Still, it makes you wonder: As much time as kids spend staring at screens today, should they be wearing blue-light glasses? It's time to dig a little deeper.
Blue Light and Sleep Don't Mix
It's only relatively recently that human beings have been staring at screens before bedtime. And as it turns out, bedtime is when blue light becomes potentially harmful only in that it might jog our brain awake. The worry is that screen stimulation, right when we should be getting ready for bed, gives our kids (not to mention us) poor sleep, which then leads to a host of other ills, from depression to diabetes.
It's important not to get too hysterical, though. Checking texts one last time before bed does not lead directly to health issues and anxiety. On the other hand, the iPhone has "wind down" settings for a reason, and the reason is that we should not be scrolling away when our head hits the pillow.
So first, before we talk about glasses, consider instituting a phone-down rule for yourself and your kids so that no one is staring at a screen right before bedtime.
Blue Light Probably Does Not Cause Eye Strain
Blue light can jog you awake, and you can find plenty of articles that link screentime to eye strain. But I am going to trust the American Academy of Ophthalmology (AAO), which says that blue light is not responsible for eye fatigue. Daniel Porter, patient education coordinator at the AAO, writes, "The reason we get digital eye strain is that we blink less when we stare at our devices. Normally, humans blink around 15 times per minute — but this 'blink rate' can be cut in half when staring at screens or doing other near-work activities (like reading)."

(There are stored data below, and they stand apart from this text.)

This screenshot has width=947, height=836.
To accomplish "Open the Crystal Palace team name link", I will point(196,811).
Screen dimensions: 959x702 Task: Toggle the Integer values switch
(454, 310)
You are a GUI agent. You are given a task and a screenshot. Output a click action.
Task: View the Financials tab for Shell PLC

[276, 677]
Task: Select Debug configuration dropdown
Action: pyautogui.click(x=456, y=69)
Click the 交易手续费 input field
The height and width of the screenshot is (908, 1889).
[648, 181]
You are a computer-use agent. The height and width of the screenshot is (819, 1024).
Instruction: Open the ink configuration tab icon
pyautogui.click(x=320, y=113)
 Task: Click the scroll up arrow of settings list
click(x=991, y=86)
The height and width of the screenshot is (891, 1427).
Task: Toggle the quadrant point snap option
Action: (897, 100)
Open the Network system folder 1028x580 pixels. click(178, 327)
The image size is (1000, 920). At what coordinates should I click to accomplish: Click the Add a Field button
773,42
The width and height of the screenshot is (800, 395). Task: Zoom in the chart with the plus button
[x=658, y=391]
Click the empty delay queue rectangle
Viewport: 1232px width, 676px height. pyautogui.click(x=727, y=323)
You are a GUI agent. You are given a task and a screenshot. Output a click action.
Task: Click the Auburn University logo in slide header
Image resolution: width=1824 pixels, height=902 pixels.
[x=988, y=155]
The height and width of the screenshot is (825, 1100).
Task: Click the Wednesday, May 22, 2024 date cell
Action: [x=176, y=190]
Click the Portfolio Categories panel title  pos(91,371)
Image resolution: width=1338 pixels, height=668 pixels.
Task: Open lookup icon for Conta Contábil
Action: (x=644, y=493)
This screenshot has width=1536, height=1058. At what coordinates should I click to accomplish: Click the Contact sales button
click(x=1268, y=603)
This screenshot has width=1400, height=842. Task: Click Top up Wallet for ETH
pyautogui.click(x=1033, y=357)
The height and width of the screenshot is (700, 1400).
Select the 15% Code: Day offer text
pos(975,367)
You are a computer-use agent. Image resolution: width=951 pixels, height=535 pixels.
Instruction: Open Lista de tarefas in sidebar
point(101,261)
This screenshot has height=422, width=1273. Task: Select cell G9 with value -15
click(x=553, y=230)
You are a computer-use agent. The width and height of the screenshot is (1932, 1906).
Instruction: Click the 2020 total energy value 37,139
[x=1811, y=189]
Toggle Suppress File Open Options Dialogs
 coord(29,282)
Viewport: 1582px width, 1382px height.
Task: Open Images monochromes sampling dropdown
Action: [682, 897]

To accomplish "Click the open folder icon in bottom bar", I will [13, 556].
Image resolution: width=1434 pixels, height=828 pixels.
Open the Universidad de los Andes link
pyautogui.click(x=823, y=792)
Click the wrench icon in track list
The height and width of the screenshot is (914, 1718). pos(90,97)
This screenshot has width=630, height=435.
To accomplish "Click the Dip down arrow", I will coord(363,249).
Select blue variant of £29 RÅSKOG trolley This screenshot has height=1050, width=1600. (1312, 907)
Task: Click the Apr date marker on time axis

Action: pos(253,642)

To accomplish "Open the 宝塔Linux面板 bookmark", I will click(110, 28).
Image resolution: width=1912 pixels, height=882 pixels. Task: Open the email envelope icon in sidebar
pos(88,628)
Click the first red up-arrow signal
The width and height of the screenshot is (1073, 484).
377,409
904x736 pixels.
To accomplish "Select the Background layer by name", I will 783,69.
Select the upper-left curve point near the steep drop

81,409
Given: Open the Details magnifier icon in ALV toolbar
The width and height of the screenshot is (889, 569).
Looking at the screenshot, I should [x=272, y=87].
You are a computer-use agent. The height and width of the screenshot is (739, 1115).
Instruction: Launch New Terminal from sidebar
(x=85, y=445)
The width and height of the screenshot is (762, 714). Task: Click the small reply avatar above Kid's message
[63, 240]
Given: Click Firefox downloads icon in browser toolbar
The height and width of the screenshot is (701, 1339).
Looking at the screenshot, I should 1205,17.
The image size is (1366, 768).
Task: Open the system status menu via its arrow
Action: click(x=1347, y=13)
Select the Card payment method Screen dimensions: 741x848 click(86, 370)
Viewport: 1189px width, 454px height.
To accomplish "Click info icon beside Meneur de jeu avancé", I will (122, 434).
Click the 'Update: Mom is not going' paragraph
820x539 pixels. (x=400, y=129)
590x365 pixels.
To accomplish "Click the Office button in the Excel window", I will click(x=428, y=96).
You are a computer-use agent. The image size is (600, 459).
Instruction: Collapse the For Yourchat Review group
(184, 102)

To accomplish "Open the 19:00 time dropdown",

To lessen eye strain, ophthalmologists recommend taking a 20-second break from screens (or reading) every 20 minutes. We can also keep a screen arm's-length away and reduce the brightness and contrast coming from each screen.
The Question of Kids and Blue Light Glasses
With all of that said, do kids really need glasses that filter blue light? Nope. "I prefer to teach kids better habits instead of supplying them a crutch like blue light glasses to enable them to consume even more media," said K. David Epley, M.D., clinical spokesperson for the AAO. "If you run too far and your legs start hurting, you stop. Likewise, if you've been reading too long or watching videos until your eyes start hurting, you should stop."
Since there is no scientific evidence that blue light from digital devices causes damage to your eye, the AAO does not recommend special blue light-blocking eyeglasses for computer use. I still like my nice readers that filter blue light, but at least now I won't kid myself about big health benefits.